> _INPUT FOR THIS TASK_
══════════════════════════════
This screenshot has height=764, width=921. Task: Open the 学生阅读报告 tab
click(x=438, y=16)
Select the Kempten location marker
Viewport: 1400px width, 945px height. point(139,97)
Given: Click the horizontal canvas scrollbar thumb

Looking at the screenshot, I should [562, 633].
══════════════════════════════
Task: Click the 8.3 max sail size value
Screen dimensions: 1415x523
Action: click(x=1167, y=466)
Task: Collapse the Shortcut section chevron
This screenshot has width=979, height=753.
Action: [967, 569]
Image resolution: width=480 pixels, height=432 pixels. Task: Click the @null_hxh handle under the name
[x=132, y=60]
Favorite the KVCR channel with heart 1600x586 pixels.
══════════════════════════════
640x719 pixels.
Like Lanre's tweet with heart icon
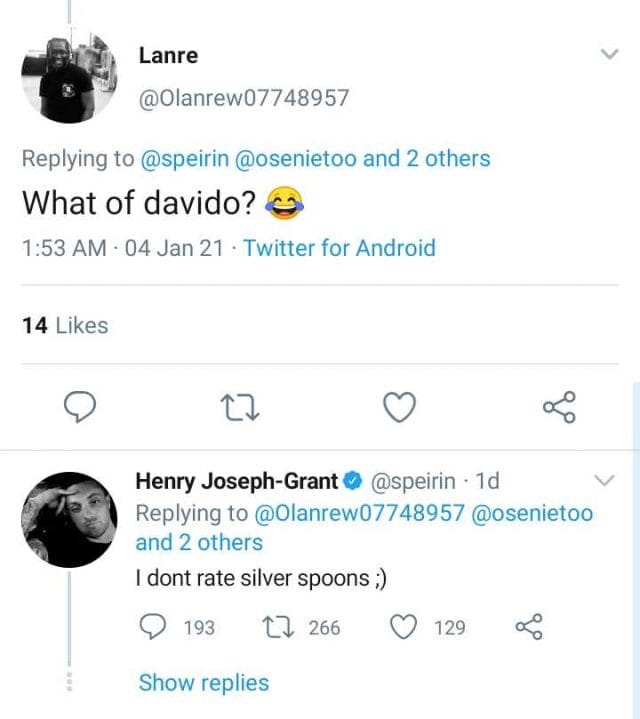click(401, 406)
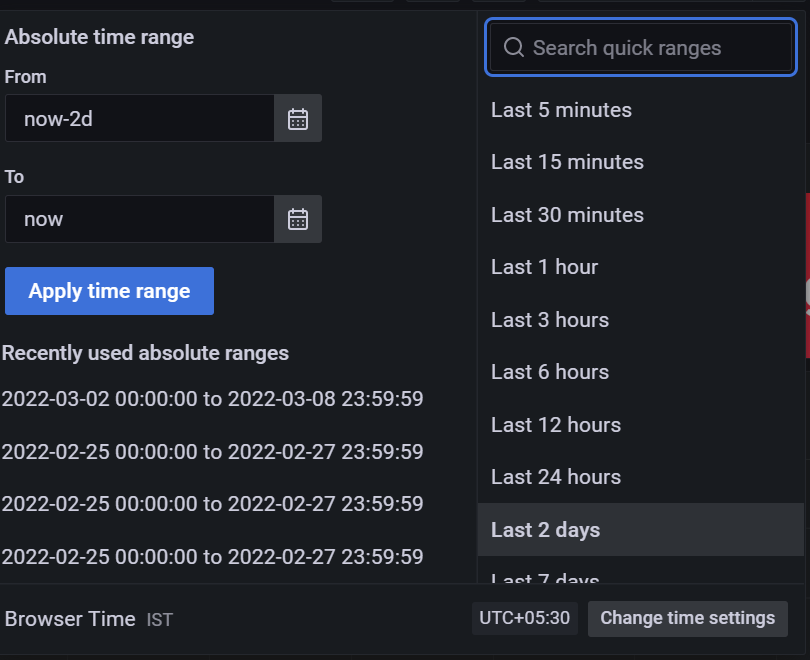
══════════════════════════════
> _TASK_
Repeat, exactly as they stand above, the lines from the line with "This screenshot has width=979, height=753." to the line with "Favorite the KVCR", both lines included.

> _ANSWER TO THE PROBLEM_
This screenshot has width=979, height=753.
Action: [967, 569]
Image resolution: width=480 pixels, height=432 pixels. Task: Click the @null_hxh handle under the name
[x=132, y=60]
Favorite the KVCR channel with heart 1600x586 pixels.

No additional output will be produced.